Maybe it would help to change the terms we use: rather than saying “end attachment,” say “relax attachment.” It’s your karma to be alive here and now, so maybe your role in this lifetime is not to become a forest monk with no attachments; maybe it’s to be a 21st-century person who is able to relax those attachments.

Of course we still have the same resistance to relaxing attachment. Many of us often don’t like to relax. We think that if we relax for just a moment, we’ll lose everything we worked for. But the truth is that we can’t get everything we desire, and getting desires fulfilled often just leads to more desires. You succeed at getting As in middle school, so you think you’re entitled to As in high school, and then As in a university. There’s no point where you can say, “I’ve succeeded,” and relax. So we live in continual panic, because we never relax our attachments.

We relax our attachments by playing them like a game. It’s fun to win, but it’s not the end of the world if I don’t. I’d like to have success, and I’ll take the logical steps that I predict will lead to success, but if I don’t succeed, it doesn’t mean there’s something wrong with the world or wrong with me.

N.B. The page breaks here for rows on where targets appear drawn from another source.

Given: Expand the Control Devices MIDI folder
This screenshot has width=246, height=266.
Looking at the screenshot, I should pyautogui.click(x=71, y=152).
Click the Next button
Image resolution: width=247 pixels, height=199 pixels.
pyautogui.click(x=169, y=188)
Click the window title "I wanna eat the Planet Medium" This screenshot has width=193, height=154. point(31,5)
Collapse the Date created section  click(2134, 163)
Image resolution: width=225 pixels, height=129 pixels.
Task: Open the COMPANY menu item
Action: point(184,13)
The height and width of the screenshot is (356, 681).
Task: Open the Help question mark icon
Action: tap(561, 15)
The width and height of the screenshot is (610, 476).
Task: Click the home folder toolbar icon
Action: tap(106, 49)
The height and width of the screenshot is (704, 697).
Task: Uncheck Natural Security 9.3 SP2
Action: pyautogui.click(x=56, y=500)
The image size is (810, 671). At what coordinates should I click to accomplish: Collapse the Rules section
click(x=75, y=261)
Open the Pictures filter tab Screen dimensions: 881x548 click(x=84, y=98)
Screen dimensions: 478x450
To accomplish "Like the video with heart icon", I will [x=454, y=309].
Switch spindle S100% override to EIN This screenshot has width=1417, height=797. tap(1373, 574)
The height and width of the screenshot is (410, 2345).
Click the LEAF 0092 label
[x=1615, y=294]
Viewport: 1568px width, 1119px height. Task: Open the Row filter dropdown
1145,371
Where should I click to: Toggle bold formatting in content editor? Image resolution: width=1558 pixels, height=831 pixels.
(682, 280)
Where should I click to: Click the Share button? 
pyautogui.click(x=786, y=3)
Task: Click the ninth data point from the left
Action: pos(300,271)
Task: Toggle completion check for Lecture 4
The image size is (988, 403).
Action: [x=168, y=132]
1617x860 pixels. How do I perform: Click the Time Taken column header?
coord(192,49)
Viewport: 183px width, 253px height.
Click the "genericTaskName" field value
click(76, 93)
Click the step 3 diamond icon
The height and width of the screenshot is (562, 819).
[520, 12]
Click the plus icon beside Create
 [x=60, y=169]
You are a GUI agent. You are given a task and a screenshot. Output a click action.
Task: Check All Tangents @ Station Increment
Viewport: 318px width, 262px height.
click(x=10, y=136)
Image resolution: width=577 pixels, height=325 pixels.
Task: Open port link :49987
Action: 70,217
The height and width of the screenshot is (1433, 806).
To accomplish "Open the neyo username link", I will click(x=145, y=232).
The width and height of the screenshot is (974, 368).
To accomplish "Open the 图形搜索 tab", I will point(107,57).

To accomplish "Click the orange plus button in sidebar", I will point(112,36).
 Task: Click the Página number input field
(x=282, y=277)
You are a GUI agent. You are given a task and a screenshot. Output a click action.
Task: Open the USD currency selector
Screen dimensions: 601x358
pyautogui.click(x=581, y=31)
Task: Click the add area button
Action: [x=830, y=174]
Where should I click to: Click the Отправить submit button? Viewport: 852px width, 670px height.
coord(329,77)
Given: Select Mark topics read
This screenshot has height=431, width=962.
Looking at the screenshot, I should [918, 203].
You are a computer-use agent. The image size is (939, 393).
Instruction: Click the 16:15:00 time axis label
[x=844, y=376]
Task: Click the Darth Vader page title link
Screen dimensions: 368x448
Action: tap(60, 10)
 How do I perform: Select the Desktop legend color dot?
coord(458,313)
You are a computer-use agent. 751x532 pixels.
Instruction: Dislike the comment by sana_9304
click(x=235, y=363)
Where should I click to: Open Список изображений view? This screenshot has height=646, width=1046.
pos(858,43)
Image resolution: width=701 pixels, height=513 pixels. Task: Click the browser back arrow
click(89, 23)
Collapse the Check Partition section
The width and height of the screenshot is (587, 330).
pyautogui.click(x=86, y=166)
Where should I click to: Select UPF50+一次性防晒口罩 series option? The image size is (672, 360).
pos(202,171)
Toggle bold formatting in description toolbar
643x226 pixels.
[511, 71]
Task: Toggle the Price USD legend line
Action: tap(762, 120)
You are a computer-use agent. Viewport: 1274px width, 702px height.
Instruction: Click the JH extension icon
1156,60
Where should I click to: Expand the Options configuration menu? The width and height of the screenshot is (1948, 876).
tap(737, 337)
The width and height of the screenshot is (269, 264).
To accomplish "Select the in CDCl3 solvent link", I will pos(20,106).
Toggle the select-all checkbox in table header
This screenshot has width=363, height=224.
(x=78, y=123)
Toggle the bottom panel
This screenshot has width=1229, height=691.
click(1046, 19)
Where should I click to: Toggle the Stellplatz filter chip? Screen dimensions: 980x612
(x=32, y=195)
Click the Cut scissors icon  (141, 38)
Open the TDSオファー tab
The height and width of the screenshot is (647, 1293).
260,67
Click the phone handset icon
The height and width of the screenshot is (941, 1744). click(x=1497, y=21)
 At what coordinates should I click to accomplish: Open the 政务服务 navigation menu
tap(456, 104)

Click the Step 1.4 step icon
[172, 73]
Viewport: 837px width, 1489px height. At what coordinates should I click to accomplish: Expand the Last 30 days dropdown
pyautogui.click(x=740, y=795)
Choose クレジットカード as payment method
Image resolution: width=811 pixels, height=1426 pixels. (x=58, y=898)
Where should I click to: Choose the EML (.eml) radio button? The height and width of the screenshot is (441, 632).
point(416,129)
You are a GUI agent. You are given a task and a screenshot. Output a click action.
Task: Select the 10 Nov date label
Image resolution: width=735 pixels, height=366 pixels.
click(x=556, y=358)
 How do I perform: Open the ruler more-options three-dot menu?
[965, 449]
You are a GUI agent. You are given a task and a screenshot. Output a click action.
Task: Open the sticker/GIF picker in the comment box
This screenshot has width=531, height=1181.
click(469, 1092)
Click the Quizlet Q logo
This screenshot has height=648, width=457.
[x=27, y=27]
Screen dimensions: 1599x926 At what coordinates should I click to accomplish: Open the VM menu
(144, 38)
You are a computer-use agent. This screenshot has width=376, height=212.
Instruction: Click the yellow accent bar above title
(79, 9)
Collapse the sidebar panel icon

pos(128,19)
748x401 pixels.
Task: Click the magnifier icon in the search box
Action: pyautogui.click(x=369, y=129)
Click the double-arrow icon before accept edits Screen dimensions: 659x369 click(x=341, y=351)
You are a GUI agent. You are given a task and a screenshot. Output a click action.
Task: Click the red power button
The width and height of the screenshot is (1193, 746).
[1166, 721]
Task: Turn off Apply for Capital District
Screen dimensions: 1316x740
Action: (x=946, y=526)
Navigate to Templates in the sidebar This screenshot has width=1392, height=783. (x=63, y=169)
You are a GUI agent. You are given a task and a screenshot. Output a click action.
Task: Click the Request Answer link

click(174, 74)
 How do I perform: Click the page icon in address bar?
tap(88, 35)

And because so much of our success is compared with others–I want good grades so that I can get into a better school than you–when we relax, we can be happy for people who are more successful than we are. I didn’t get that job, but someone else did, and I’m happy, because there’s no way we could both get it.

And maybe it helps to think of the opposing attachment. If you want to lose weight, contemplate the idea of relaxing your attachment to high-calorie foods. If you want to learn well at school, contemplate relaxing your attachment to leisure activities that cut into your study time.